WHAT THE EXERCISE ASKS:
All lines in the data that hold the word "Choose" need copying.

[Source data]

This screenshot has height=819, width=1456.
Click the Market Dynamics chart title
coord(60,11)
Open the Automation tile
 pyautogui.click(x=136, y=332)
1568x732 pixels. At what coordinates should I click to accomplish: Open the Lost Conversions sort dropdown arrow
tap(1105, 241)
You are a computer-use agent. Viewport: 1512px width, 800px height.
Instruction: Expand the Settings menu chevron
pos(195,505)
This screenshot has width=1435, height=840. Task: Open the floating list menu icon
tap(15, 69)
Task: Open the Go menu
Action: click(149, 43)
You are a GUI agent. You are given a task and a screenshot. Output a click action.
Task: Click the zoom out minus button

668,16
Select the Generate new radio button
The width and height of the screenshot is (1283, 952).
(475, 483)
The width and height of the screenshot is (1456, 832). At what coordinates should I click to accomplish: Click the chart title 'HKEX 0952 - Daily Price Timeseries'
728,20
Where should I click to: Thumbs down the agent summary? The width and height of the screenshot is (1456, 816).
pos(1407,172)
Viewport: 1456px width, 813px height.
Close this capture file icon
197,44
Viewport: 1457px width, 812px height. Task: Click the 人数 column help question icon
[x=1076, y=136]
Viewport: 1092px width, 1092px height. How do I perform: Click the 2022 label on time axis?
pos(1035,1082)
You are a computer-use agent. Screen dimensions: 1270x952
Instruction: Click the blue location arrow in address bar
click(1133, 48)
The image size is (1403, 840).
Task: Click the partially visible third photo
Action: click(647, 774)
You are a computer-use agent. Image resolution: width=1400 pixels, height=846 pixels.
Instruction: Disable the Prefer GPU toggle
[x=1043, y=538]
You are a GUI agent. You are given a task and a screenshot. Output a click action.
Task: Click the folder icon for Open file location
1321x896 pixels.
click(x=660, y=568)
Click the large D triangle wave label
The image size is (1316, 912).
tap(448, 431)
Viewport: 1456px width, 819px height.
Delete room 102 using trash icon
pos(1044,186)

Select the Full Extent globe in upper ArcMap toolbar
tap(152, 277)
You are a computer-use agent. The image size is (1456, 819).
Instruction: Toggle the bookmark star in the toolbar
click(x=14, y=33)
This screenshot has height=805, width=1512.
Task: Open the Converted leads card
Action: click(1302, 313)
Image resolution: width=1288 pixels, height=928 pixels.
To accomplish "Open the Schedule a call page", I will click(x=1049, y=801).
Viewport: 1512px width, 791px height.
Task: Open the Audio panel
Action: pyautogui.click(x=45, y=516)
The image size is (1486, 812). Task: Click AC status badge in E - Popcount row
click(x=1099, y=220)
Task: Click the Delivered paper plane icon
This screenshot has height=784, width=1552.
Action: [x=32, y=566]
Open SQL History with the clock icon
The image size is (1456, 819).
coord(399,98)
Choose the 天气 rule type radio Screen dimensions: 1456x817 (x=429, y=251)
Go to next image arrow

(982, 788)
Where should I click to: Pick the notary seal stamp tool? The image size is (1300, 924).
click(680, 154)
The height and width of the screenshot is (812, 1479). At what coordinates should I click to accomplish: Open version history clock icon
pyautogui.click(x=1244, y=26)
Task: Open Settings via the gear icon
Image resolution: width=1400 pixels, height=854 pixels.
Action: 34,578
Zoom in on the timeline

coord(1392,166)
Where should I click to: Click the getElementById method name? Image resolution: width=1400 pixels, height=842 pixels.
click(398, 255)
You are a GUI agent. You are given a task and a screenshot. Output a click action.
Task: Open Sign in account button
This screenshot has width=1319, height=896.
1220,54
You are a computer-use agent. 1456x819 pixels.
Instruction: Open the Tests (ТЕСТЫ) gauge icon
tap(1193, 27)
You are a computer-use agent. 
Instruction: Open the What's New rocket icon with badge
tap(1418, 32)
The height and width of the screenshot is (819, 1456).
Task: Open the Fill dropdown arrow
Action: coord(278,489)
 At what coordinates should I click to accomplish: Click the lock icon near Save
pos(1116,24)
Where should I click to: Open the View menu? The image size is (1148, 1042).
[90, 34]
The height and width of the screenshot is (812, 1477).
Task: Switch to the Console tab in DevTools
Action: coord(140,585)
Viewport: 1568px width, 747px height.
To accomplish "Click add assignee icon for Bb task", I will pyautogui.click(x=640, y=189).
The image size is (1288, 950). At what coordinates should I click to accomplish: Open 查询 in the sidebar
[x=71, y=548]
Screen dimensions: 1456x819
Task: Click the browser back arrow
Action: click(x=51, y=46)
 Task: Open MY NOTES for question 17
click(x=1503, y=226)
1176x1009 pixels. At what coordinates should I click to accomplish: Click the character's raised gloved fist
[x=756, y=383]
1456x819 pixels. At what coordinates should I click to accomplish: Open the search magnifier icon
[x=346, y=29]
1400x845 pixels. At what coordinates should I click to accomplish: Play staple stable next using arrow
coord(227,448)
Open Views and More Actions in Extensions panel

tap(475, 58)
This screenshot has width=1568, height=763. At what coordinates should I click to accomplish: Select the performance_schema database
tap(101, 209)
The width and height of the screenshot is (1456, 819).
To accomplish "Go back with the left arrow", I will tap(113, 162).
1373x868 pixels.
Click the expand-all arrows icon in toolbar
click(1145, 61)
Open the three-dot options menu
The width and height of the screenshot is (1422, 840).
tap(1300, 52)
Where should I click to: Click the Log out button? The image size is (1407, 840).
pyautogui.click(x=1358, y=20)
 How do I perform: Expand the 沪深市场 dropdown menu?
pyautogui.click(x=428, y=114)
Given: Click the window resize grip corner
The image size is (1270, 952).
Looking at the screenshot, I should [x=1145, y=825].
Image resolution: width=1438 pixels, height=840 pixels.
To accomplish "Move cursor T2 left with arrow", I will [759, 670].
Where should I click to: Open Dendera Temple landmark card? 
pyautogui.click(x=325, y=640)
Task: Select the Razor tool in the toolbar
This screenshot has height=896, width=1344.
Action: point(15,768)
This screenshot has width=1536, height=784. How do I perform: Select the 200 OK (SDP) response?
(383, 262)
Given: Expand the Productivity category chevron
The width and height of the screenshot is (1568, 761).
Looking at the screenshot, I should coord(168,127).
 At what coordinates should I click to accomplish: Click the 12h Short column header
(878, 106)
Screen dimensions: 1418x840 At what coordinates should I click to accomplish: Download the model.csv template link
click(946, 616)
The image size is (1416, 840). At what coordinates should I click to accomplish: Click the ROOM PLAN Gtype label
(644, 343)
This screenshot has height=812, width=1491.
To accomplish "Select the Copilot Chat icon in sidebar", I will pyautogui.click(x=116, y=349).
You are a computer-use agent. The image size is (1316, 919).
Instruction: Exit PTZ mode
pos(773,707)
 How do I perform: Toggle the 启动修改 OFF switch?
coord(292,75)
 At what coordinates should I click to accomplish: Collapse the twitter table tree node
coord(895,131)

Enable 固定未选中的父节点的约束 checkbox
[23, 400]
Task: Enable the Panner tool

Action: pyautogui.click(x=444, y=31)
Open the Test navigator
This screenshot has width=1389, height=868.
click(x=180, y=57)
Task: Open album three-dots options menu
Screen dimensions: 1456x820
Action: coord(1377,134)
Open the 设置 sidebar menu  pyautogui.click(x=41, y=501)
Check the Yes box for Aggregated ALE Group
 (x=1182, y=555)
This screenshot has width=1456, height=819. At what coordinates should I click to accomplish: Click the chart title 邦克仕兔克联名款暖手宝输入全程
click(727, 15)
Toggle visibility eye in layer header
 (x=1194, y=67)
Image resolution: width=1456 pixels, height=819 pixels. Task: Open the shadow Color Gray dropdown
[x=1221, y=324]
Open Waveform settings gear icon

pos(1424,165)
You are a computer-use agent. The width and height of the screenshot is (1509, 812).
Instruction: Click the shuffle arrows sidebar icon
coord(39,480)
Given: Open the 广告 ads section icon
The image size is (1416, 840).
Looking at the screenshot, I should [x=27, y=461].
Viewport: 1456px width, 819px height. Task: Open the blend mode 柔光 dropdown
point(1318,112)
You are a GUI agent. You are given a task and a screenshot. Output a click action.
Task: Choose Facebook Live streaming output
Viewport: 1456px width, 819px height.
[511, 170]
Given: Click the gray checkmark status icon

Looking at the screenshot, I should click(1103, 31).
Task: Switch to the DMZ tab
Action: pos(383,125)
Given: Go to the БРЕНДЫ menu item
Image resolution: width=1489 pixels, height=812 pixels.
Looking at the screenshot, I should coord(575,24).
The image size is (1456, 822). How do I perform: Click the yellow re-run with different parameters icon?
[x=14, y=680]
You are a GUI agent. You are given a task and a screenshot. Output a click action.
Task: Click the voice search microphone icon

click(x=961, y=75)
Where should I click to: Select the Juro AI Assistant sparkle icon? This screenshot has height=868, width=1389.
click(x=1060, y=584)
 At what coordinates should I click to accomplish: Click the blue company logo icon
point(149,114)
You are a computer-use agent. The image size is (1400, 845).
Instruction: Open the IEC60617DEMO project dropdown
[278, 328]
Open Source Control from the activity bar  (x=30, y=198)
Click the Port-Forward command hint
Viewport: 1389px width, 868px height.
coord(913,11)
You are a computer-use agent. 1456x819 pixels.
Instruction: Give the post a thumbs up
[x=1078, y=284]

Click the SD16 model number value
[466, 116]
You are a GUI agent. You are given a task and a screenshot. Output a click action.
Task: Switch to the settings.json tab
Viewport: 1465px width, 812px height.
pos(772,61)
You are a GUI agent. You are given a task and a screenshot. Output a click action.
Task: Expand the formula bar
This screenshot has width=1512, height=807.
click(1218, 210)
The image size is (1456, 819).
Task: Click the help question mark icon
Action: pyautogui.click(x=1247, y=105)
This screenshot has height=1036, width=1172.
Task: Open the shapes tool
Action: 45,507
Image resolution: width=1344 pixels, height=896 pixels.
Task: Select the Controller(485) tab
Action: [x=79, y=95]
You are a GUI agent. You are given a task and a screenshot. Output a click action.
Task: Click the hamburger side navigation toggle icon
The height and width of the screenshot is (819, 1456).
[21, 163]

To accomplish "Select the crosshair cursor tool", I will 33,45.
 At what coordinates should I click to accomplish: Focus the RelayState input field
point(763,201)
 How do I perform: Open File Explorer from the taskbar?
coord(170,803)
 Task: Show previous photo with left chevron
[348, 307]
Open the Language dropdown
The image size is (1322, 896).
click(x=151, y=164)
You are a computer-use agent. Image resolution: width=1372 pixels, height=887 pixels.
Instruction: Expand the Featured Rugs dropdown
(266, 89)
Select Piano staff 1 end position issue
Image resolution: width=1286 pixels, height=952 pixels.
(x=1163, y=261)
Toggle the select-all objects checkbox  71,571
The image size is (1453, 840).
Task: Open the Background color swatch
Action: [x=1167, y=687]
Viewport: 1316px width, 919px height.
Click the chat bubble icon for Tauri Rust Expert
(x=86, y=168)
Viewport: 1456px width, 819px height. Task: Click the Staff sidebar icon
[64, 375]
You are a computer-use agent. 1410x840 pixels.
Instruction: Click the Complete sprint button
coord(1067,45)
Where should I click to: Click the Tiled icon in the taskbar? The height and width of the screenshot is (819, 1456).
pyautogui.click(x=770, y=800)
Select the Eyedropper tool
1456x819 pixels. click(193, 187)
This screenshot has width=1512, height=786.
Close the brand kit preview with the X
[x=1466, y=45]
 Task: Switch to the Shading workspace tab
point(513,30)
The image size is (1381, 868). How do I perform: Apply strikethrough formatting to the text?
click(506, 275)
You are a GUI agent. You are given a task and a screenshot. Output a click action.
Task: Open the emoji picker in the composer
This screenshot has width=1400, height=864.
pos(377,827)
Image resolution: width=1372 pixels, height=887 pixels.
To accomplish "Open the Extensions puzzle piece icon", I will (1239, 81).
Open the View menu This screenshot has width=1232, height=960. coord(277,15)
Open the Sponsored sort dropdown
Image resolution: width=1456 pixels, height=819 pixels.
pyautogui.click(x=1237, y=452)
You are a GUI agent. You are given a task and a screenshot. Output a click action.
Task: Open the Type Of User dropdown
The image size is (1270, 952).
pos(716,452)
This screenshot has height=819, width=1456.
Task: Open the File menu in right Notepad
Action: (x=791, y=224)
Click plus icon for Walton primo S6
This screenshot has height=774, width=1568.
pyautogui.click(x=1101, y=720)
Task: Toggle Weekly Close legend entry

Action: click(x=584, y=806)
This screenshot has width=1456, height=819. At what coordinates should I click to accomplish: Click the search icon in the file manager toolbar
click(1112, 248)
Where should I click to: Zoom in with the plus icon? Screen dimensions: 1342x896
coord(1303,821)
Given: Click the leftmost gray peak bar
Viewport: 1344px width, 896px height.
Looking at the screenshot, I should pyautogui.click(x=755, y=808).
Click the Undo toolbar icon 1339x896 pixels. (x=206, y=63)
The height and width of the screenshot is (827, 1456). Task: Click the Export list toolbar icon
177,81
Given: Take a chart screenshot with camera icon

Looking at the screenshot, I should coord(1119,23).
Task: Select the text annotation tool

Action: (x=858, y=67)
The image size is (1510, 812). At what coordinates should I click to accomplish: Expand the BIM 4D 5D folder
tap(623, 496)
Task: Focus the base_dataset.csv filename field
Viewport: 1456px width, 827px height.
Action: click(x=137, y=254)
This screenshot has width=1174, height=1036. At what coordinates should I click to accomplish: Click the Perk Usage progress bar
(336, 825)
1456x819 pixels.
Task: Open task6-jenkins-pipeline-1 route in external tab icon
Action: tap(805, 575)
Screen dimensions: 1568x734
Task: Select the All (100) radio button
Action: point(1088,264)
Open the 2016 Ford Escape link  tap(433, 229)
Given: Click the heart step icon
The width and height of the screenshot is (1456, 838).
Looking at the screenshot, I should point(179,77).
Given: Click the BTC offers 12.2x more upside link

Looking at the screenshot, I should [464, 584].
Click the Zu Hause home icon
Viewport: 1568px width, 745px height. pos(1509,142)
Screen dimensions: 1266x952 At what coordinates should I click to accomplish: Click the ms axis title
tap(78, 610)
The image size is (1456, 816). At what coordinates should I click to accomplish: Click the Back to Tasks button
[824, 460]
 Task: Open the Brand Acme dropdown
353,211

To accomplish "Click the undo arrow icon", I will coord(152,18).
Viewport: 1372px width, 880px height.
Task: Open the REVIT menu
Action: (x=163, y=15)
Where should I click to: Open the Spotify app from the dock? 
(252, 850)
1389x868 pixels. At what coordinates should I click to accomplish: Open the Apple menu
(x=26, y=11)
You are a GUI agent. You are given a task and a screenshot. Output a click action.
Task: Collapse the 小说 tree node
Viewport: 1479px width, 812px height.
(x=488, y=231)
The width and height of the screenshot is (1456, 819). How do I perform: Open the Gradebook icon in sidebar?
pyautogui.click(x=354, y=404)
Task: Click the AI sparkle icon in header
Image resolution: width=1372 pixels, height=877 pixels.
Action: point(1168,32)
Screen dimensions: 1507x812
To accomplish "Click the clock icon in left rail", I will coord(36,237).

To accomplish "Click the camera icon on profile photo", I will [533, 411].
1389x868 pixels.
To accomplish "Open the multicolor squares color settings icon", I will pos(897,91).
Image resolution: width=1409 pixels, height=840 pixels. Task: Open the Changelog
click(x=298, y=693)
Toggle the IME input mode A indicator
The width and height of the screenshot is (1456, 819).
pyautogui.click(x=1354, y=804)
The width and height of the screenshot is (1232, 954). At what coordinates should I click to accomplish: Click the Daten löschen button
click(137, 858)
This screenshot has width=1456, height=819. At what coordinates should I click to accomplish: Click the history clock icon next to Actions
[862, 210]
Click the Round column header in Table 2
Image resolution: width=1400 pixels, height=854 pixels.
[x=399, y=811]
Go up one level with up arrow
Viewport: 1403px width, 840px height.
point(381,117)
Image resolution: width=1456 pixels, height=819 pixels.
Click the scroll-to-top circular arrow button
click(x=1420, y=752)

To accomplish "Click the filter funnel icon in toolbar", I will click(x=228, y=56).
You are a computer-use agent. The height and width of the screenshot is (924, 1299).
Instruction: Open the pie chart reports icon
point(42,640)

YOUR RESPONSE:
Choose the 天气 rule type radio Screen dimensions: 1456x817 (x=429, y=251)
Task: Choose Facebook Live streaming output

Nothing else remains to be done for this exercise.